Divide between art and science is disappearing, InspireFest told
‘We need to challenge status quo’ when it comes to women working in Stem – Simon Harris
Minister for Health Simon Harris: ‘More and more women are pursuing qualifications in Stem,’ he said, ‘but this does not translate to them working in their area of expertise.’
The divide between art and science is disappearing, the Minister for Health Simon Harris on Thursday told attendees of InspireFest, an annual Dublin event that marries technology, art and science.
Addressing a mostly female audience, Mr Harris emphasised the role of women in Stem (science, technology, engineering and mathematics) and said that the future was being invented by people like those at this event.
“More and more women are pursuing qualifications in Stem,” he said, “but this does not translate to them working in their area of expertise.” According to Mr Harris, for change in this area to happen, “we need to challenge the status quo”.

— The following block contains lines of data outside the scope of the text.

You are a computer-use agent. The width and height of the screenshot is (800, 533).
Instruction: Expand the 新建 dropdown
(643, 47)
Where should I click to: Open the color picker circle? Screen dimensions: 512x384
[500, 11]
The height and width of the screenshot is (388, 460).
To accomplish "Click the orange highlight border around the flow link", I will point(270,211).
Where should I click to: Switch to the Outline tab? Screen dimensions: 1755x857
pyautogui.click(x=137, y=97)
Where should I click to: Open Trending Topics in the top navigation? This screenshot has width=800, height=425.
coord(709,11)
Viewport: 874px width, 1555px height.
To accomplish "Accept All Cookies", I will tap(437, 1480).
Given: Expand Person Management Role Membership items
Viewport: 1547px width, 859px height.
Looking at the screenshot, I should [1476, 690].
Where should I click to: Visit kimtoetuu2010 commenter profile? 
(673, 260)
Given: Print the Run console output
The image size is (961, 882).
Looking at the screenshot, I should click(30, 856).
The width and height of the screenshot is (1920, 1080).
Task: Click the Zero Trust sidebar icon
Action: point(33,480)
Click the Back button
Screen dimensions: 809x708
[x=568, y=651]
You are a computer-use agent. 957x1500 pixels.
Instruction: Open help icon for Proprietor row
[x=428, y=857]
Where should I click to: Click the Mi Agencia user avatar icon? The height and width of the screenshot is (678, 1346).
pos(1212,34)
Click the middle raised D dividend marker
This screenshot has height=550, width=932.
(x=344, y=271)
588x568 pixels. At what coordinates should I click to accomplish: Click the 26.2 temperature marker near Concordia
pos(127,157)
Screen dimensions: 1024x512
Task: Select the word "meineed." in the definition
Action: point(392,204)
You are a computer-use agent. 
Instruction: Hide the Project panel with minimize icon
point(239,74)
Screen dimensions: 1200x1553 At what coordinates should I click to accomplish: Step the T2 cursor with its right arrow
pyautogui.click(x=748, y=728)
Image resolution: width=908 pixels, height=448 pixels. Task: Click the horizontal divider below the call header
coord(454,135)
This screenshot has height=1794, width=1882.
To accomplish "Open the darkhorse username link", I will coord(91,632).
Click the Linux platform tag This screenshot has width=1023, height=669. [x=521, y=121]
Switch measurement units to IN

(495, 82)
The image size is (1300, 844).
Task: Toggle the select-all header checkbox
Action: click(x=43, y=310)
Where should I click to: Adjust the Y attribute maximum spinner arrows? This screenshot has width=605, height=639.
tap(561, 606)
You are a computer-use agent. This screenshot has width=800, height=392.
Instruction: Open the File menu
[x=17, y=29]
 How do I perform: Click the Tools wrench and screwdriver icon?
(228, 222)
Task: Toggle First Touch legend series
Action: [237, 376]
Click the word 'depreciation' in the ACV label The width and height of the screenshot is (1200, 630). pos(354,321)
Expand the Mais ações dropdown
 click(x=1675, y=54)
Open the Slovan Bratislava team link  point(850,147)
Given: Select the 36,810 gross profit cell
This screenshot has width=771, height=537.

Prof Louise Kenny, a consultant obstetrician and gynaecologist at University College Cork, talked about the Repeal the 8th campaign during the recent abortion referendum and how a grassroots idea led by women brought about unimaginable change. “In the Trump era we couldn’t be sure what would happen,” she said, “but on the day we were delighted with the result.”
Later, Ian Harkin, chief executive and co-founder of Lottie Dolls, talked about his company’s mission which challenges ideas around the types of toys available to our children. He pointed out that the old model based around “toxic masculinity for males and pink dolls for girls” should soon become a thing of the past.
“When you go to a toy store the range available to boys is much of the time based around guns and violence” he said. “If we are to make a change to these kinds of ideas in society, we are going to need your help.”